* [Tasks to complete]:
• 1. Please answer these about the forum thread on a dog's growth spurt:
(a) Around what age does the first poster ask about a filling-out growth spurt?
(b) Where does Blue_Nose_Bella's dog like to sit?
(c) How much does Blue_Nose_Bella's girl weigh?
• 2. In the forum thread on a dog's growth spurt, revise the stretch from "Eh, my bitch" through "like mine lol!", putting "pantry" in place of "refrigerator".
• 3. Carry on the forum thread about a dog's growth spurt from its last line.

* [Document passage]:
# Growth spurt at 16 months?



## blueboy (Jan 5, 2010)

I know my girl is not going to get any taller, but I was wondering if these dogs normally have a filling out growth spurt around 16 months of age? My girl is right around that age and her activity level has not increased, but she acts like she is hungry all the time. I'll feed her and about an hour or so later she starts licking her food bowl and looking at the cabinet where her food is kept. I'm feeding her the same amount I always have, so I know she's not starving. I don't mind if she fills out, but I don't want her belly to fill out though lol. Any input on this would be appreciated. Oh yeah I am sneaking in some treats when she acts real hungry, but I make her work for them (sit, stay, down etc.). Thank you!


----------



## Blue_Nose_Bella (Jan 16, 2011)

Eh, my bitch is always hungry to except she likes to sit in front of the refrigerator because thats where her food is kept lol! She walks around the kitchen with her nose to the ground looking for any crumbs we may have dropped. She's a scavenger and a chow hound! Now that i home cook for her and she eats REAL food she has gotten worse! Lol! My girl is 18 months 45 lbs and in shape with a nice tuck  somedays i feed her more than others especially when i work her alot. Your girl is normal if you ask me  no worries. Sounds like a chow hound like mine lol!


----------



## blueboy (Jan 5, 2010)

* [Data excerpts]:
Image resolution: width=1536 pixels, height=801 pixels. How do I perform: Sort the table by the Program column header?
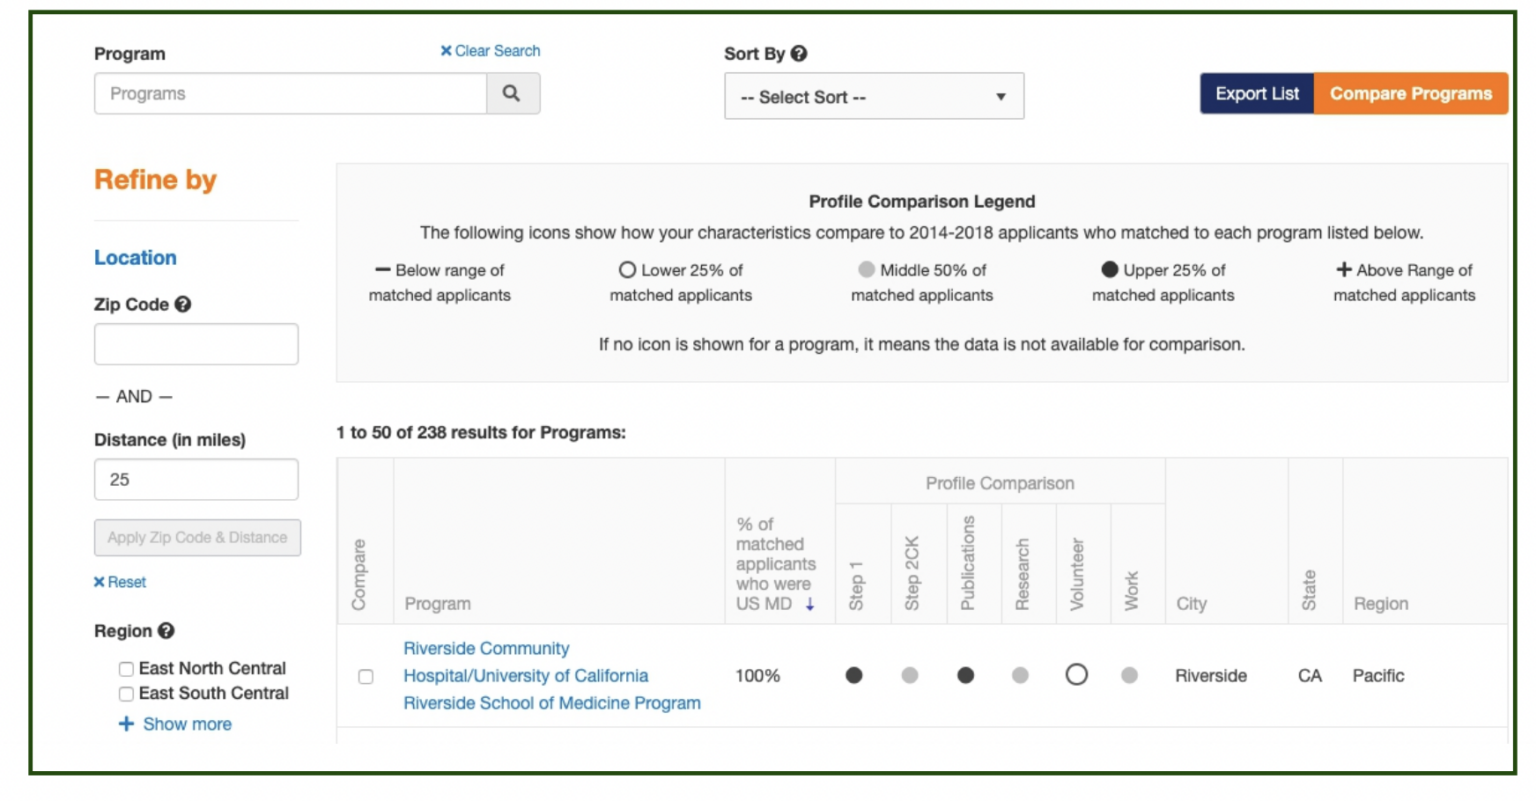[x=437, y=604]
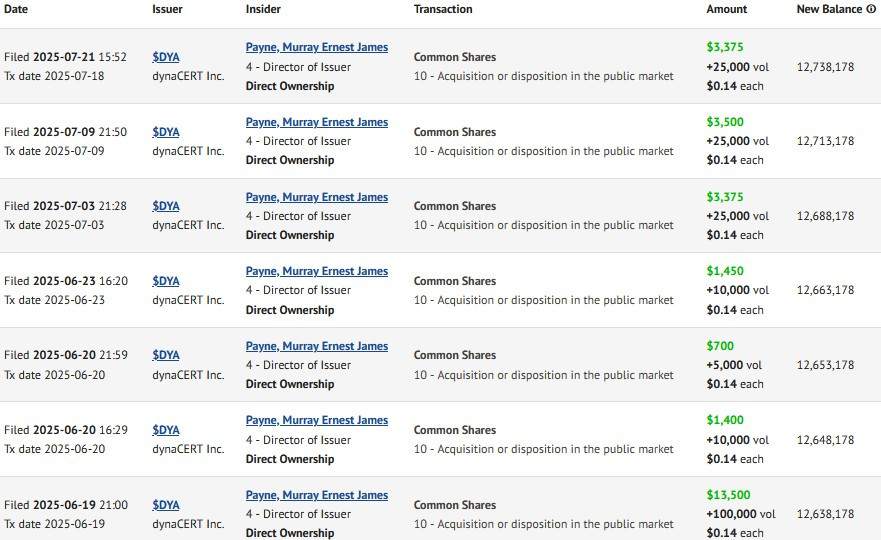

* * *

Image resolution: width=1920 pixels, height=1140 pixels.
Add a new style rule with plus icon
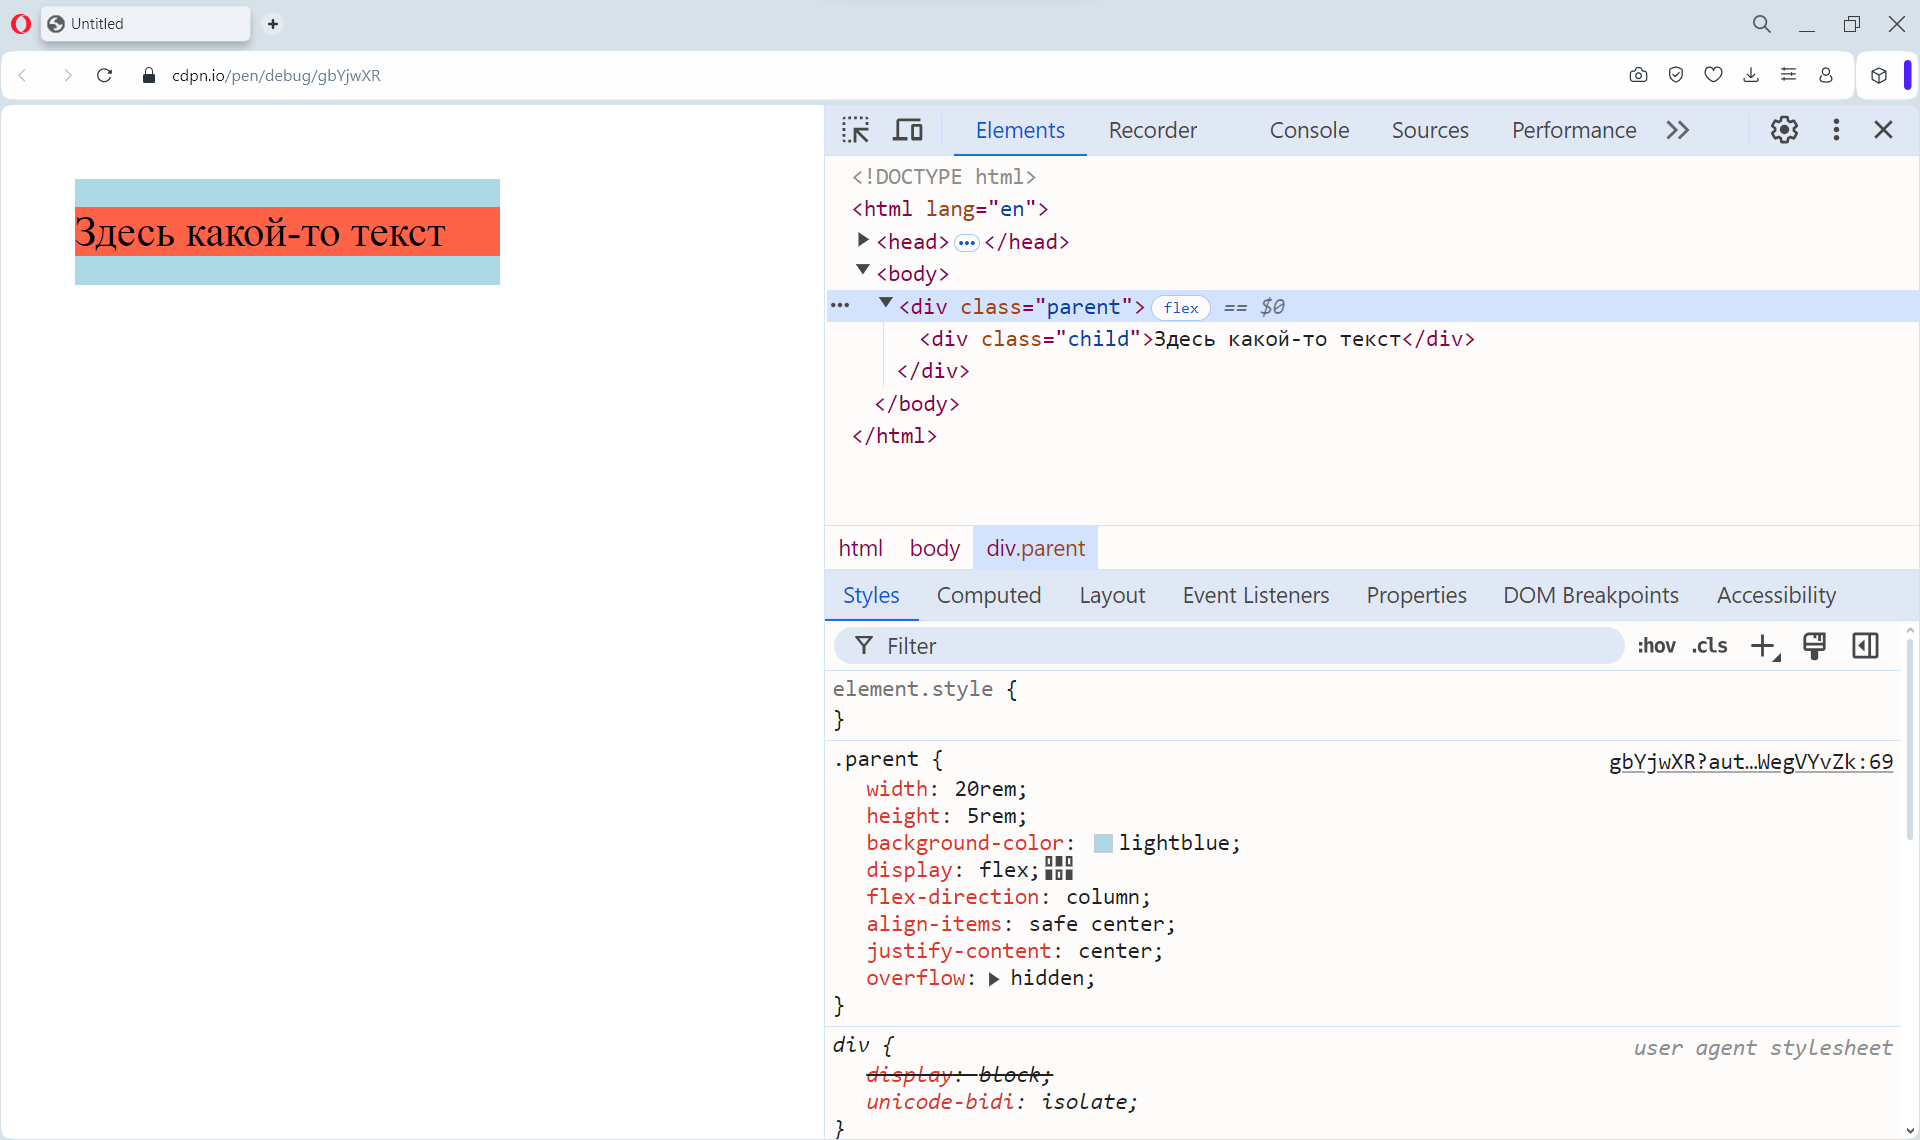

* [Task answers]:
• 1.
(a) Around 16 months of age.
(b) In front of the refrigerator.
(c) 45 lbs.

• 2.
Eh, my bitch is always hungry to except she likes to sit in front of the pantry because thats where her food is kept lol! She walks around the kitchen with her nose to the ground looking for any crumbs we may have dropped. She's a scavenger and a chow hound! Now that i home cook for her and she eats REAL food she has gotten worse! Lol! My girl is 18 months 45 lbs and in shape with a nice tuck  somedays i feed her more than others especially when i work her alot. Your girl is normal if you ask me  no worries. Sounds like a chow hound like mine lol!

• 3.
I wrote that post before I went to the vet's office this morning and my girl has been 48.5 lbs for about 3 or 4 months and today she was 49.2 lbs, with still a nice tuck. We have not been having outside time as much because of the rain and mud here in S.E. Michigan, so I can understand the little weight gain, but my vet said she wouldn't want to see her get any bigger. I asked if I should cut her food back and told her what I am feeding (TOTW) and how much and she said no, but don't let her get any bigger. My girl in my opinion isn't super lean, but she's also not what I would consider overweight. Like I said she has a nice tuck starting at the last rib. You can't see her ribs, but you can see where they end and the abdomen begins. She is not overly muscular, but you can see the muscles especially in her back legs. Hurry up spring or at least drier weather, so I can work this dog into shape. I don't want an over weight dog. My parents dogs have always been over weight and have had weight related health issues and I don't want that for my girl.


----------



## angelbaby (Feb 4, 2010)

one of my girls didnt start to fill out until closer to 2 years so yes this is normal. Thats why they say 3 is usually safe to say they are full grown.


----------



## rodrigo (Jun 28, 2011)

lol @ scavengers


----------



## Kingsgurl (Dec 16, 2011)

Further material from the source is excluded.